Lara couldn't imagine that anyone would find her life as interesting as a pioneer's. How could playing basketball or working on the X-Farm compare to Abigail hacking off the head of a snake that slithered through the great gaps in the floorboards or lying on top of her baby to keep him from crying while Border Ruffians ransacked the house? But when she was 10, Lara dutifully started a diary. Sitting next to her mother at the dining-room table, she would write about her day at Kaw Valley Eagle or how she rescued the meadowlark fledglings she'd found in the cornfield.

When she turned 13, the previous year, she also turned secretive. The privacy of the deserted Fremantle house became like a cloak of invisibility she could wrap around herself.
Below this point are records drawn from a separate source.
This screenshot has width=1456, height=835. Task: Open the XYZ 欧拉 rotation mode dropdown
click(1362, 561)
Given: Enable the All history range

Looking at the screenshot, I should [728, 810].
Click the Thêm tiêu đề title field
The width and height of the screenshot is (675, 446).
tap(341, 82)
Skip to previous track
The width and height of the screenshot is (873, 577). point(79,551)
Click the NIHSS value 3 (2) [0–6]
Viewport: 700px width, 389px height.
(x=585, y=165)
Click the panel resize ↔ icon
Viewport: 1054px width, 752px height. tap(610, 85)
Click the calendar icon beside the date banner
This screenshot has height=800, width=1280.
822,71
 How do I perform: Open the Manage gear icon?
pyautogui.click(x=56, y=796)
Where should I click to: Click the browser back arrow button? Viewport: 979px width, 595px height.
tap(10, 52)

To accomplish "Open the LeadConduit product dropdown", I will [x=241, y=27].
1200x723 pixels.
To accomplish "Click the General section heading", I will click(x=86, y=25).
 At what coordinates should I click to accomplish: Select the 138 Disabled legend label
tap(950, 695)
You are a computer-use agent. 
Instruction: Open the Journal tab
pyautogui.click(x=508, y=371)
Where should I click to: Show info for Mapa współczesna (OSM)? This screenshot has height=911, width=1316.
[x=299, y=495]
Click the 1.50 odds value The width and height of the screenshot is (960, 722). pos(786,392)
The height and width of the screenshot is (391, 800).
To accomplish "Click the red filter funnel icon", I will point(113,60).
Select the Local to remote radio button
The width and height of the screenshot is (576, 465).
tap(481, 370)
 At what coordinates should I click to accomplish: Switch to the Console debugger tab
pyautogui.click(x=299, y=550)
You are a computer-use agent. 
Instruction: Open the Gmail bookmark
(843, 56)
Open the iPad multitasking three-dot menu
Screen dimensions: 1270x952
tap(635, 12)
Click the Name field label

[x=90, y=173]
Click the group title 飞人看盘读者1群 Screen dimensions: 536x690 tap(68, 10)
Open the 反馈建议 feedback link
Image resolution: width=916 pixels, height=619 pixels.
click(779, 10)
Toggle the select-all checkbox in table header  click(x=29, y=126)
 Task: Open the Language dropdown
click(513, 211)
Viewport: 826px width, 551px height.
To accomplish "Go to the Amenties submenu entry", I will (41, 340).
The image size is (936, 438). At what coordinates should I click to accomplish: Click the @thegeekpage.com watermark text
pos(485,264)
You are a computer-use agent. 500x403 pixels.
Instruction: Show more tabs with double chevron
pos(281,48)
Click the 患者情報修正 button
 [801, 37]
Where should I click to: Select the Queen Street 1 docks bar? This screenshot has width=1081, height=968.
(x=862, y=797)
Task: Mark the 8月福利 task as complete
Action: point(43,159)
Lara left her diary behind the mantel, where her mother wouldn't be able to find it, and she would sit in the east-facing master bedroom, where there wasn't a danger that Dad would see her flickering candle from the wheat field, when she wrote in it. For the same reason, Chip and Curly hung out in the back parlor, the one used for receiving special visitors back in pioneer times.

Tonight, she and Chip wanted to retrieve the private things they'd left here. Chip was especially worried about his stash of dope, but Lara didn't want to lose her diary.

When they got to the coal chute, Chip undid the cover and slid down first. He waited at the bottom for Lara, who dallied: she was terrified, and didn't want him to know. For all the money they'd put into building a fancy house, the original Fremantles had left the basement unfinished. It had a dirt floor, where snakes and wolf spiders roamed. Lara didn't mind them so much in the daylight, but she didn't want to land on one in the dark.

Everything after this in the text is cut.